Do we need to stop and take a look at our lives and then return to the Father again this Lenten season?  In what ways are we getting lost, walking away from Christ’s values and God’s scriptures?  In what ways are we focusing only on our own lives, worshipping the idol of Self, and leaving God out of the picture?   Jesus, with this story, invites us to turn around and return.  And he is waiting, he is running toward us, arms outstretched in love and forgiveness to help us start all over again.

There is one more lost person in these parables of Jesus.  The second son is also lost, lost in a dark place of self-righteousness and judgmentalism.  He does not want to forgive his younger brother and he is indignant that his father had welcomed him back so extravagantly.  Perhaps his father should let his brother return, he might admit, but only as a humble servant.  Look how much of his father’s wealth he squandered!  Look at his despicable behavior with prostitutes!  He was not present to hear his brother’s apology and probably thinks that he has not repented sufficiently.  He judges that his brother should pay for all the hurt he has caused, and that his father is an old fool who forgives too easily. And so he stays outside, sulking and angry, refusing to join in the joyful party. 

This is the story most like our own situation, and it is a difficult one for us.  This son is already part of the kingdom.  He shares in its beauty and in the challenges to it.  Yet he has failed to understand the wealth and grace available to him.  He has failed to grasp and hold onto the central values of this inheritance:  mercy and grace, forgiveness and new life.  His self-righteousness and spirit of condemnation keeps him first from realizing that he too is lost, and second, from joining in the joy of forgiveness.

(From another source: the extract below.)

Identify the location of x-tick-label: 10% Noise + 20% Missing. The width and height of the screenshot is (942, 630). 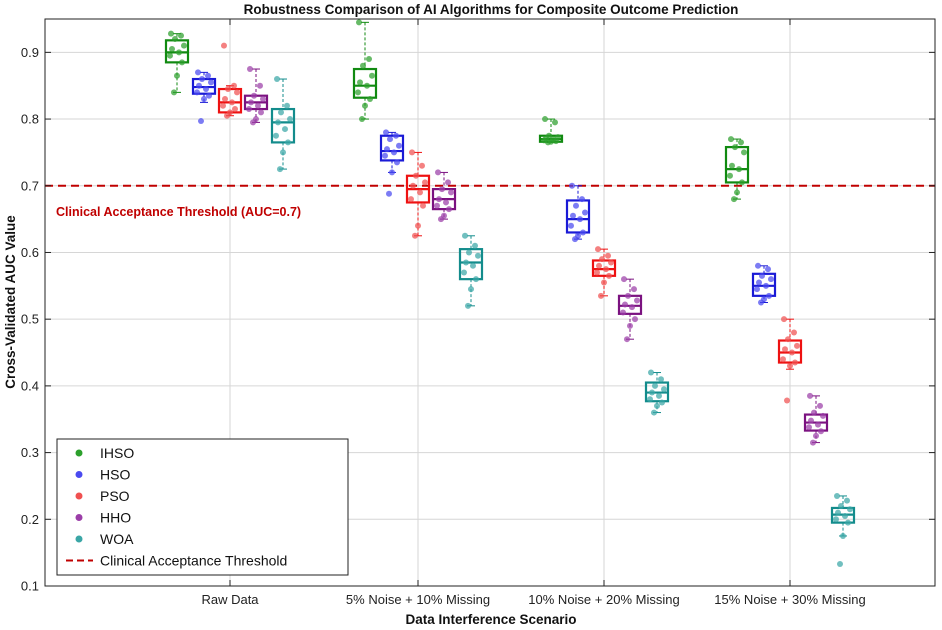
(604, 600).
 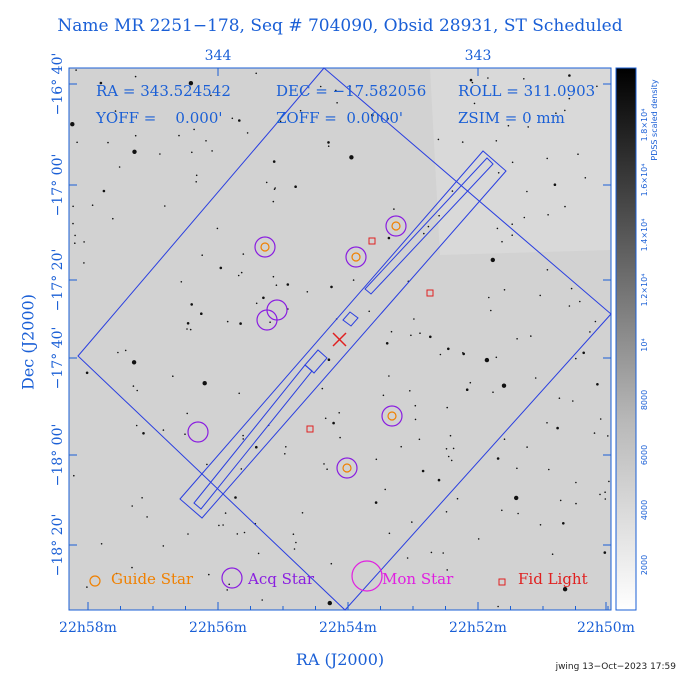 I want to click on info-dec: DEC = −17.582056, so click(x=352, y=91).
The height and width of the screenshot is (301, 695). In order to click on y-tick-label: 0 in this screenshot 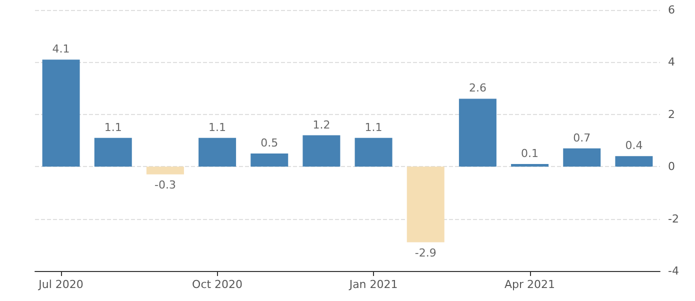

This could be our temptation also.  For we, the churchgoers, are the older son.  We have stayed home, while others have gone out and, in our opinion perhaps, squandered their inheritance.  Some have returned, and after all they have done to hurt others (in our opinion), they are still welcomed home with joy by God the Father.   But we may want more evidence of repentance and we may be sulking on the sideline, hindered by self-righteousness.  We fail to reach out to each other with compassion, forgiveness and love.  Others of us fail to realize that we are gifted with all the grace and mercy of God’s kingdom.  Why are we afraid and anxious about our personal future, or about the church’s future?  Let’s claim our inheritance of hope and power! Let’s not turn our backs on the joy of our faith! Let’s live what we truly are:  responsible and joyful heirs of the kingdom of God, stewards of his power and mercy, dispensers of his abundant forgiveness and love!

In all of these stories, to be lost means to be separated from the One who cares for us:  the shepherd, the housewife, the father.  To be lost is to not be able to find one’s way home.  That’s what the pain of Dante’s sinners in Hell represents, not torments for individual sins, but an eternal lostness, an eternal separation from God who is our Home, the loving source of all goodness, all truth, all beauty. 

The good news, however, the Gospel news of Jesus Christ, is that we are precious and loved and sought after – and when we stray, when get lost, we, God’s precious children, will be found and brought home, once lost, but now found.   Amen.